GaijinPunch has asked for the wisdom of the Perl Monks concerning the following question:

Hey monks... I've not been here in a long while. In fact, I've been cheating on you by using PHP in one of my larger projects. I know, tsk tsk. I do use Perl at work on admittedly rather menial stuff day in day out though. Anyhoo...

Long story short I'm using Curl in PHP to do the following:
Slurp -> Find Link to Login page, and follow -> Find login form and follow -> Reslurp original page (but logged in).
This worked fine and dandy until a change on the server side, which I have determined now checks for Javascript and forces a Captcha in the case that it is disabled. If I disable javascript in any single step of the above sequence in a browser, the Captcha is forced. I'm using HttpFox to look at the packets, and it seems that cookies are written in a pretty standard fashion. (I get two in response to the first slurp, which uses GET). In a browser w/ JavaScript enabled, I get another 5 or so after I follow the login form. The headers being sent are identical in the browser & the Curl script, but Curl ignores the javascripts of course. I know the magic is somehow set in either a <script> tag or a <noscript> tag. If Javascript is enabled I get a very non-trivial script, plus about 5 cookies. I don't know if it does anything but it can't be ignored. It's 189k, and relatively daunting. When I follow the login form w/ my Curl PHP script (w/ JS obviously unavailable) the scripts are ignored, I get no cookies, and the captcha appears. So, I'm now weighing my options.

*A long time ago I did something similar with WWW::Mechanize, and I'm not totally opposed to doing it now. I see there is a JavaScript plugin (I think this is relatively new). I'm curious as to how it works though. Can I be somewhat sure that the server side will assume I'm a browser w/ JS enabled if I use the plugin?
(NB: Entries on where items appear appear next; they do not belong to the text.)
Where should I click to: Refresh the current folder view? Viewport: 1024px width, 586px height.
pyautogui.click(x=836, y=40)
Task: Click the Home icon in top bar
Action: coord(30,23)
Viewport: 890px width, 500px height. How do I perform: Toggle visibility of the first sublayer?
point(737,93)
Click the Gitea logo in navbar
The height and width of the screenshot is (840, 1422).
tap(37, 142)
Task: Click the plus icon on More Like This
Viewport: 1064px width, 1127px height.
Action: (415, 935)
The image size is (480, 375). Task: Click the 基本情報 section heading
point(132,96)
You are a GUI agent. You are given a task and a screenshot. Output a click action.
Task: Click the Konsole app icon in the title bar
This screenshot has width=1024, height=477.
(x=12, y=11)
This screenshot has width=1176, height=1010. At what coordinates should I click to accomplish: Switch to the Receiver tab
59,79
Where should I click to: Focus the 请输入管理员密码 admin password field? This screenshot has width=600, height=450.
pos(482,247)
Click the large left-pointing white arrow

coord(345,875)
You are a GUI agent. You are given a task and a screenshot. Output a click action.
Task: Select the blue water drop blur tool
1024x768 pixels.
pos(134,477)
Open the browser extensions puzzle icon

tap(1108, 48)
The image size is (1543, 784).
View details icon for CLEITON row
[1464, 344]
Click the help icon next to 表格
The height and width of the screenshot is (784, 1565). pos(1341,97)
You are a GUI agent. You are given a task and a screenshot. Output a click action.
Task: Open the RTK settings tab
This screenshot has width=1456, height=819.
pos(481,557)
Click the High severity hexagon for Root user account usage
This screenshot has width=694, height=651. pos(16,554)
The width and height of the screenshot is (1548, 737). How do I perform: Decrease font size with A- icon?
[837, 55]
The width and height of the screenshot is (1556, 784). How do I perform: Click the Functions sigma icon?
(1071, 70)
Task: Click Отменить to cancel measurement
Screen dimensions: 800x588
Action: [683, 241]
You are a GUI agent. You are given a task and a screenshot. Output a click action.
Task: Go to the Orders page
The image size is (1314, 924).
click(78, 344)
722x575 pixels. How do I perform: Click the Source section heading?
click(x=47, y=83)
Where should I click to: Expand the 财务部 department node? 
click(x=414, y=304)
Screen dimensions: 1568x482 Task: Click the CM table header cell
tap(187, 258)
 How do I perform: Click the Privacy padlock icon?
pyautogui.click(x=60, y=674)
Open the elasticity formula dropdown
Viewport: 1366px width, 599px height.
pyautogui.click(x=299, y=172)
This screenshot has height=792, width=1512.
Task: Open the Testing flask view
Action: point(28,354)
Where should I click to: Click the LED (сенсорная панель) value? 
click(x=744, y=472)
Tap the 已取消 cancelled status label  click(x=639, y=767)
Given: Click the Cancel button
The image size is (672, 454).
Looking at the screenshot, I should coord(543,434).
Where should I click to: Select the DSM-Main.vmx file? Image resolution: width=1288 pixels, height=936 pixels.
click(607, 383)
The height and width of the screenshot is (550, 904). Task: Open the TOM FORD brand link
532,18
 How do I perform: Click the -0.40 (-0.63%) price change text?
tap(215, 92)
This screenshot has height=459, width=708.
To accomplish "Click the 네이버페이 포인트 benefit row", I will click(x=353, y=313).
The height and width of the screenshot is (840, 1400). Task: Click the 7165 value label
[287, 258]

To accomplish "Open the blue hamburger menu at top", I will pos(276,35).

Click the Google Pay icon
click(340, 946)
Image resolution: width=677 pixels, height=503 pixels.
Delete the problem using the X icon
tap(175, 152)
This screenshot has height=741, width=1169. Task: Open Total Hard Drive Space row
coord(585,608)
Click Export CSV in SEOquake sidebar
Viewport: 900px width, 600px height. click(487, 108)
*How could the server side be internally storing whether I am using Javascript or not? I assume a JavaScript the browser has executed could access some URL which would then store whether I'm a browser or a scraper.

*Any other one I'm not thinking of?

Cheers for any advice!
  • Comment on Mechanize, Javascript, Cookies, and you!

Replies are listed 'Best First'.
Re: Mechanize, Javascript, Cookies, and you!
by Marshall (Canon) on Jun 21, 2011 at 02:33 UTC
    You may need WWW-Mechanize-Firefox. Implementing a javascript engine is hard. The idea behind Mechanize-Firefox is to control firefox and have it do that part of the job. A cool idea.
      Checking into this -- this looks like it would be right up my alley. I will read through it, but something I'm wondering: does it require X? This will eventually run on a remote machine w/o an X-server. :)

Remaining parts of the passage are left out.